Choosing an Organization

You now have a pretty good sense of what GSoC is all about. You've got the time available to commit to a summer project (even if it's not summer where you live). And you're pretty sure you've got what it takes to contribute to an open source organization. Now, where do you start?  How do you choose a project/organization? The path to finding the right project or organization starts with knowing thyself...

"You can do much more than what your university rank says. [The] World is full of opportunities. Google Summer of Code is one such a opportunity to find an answer for, "Who am I?" "
Kapila Bogahapitiy, Network Time Protocol Project, GSoc Student 2009, 2010

Who Am I?

The very first requirement for a successful GSoC experience is finding a project/organization that interests you. Take a few minutes to consider the following questions. You can use the answers to these questions to search and filter through the organizations participating in GSoC.

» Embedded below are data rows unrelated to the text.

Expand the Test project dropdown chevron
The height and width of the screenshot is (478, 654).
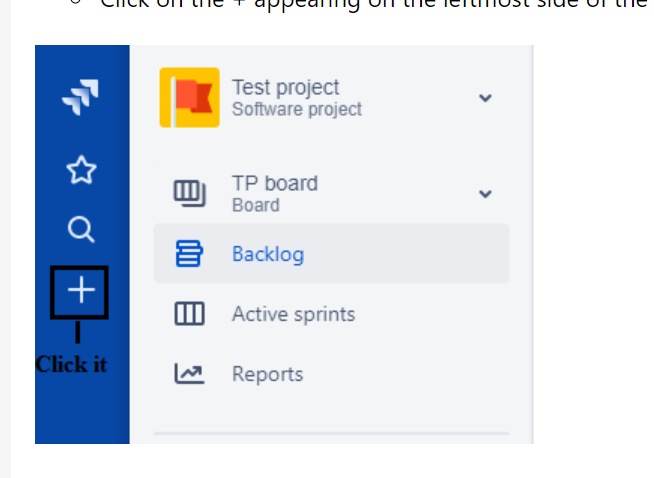pyautogui.click(x=485, y=98)
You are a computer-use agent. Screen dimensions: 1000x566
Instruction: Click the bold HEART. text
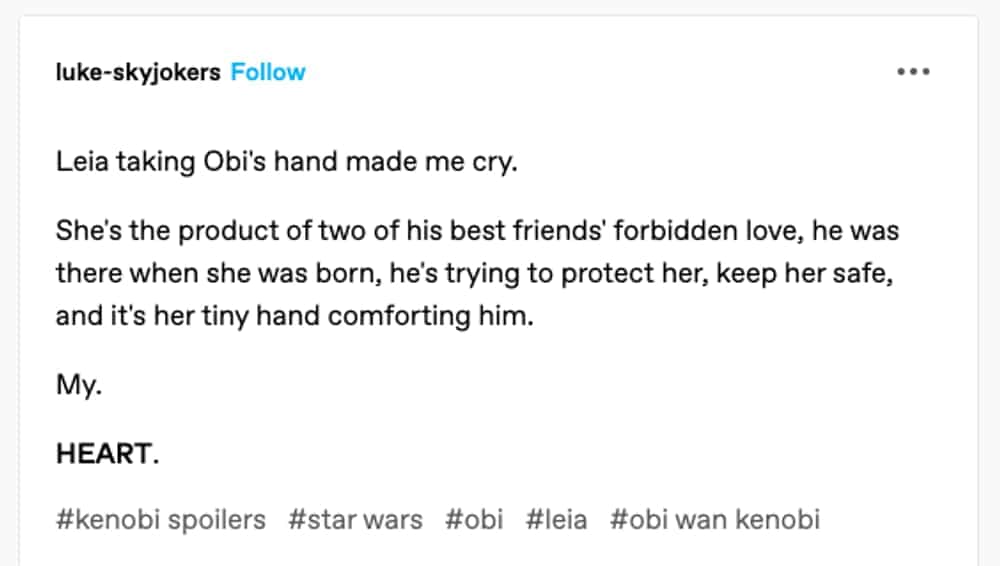point(107,454)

  • What open source software do you use?

  • What are your professional interests?

  • What are your hobbies?

  • What is your skill set?

  • What do you want to get out of GSoC?

Who Are They?

After the GSoC program is announced each year, a list of accepted organizations is published on the GSoC web site. Compile a list of organizations based on your answers above. The projects are also tagged with categories of programming language, platforms, topics and applications. Use the tags to filter organizations based on your skills and interests.

For each organization, take some time to learn more about what they do (i.e., Google them!). The organization's mission, it's size and range of applications may all influence your interest in working with them. Realize that through GSoC you will be joining an open source community. Ideally, you'll find an organization that you are enthusiastic to be a part of.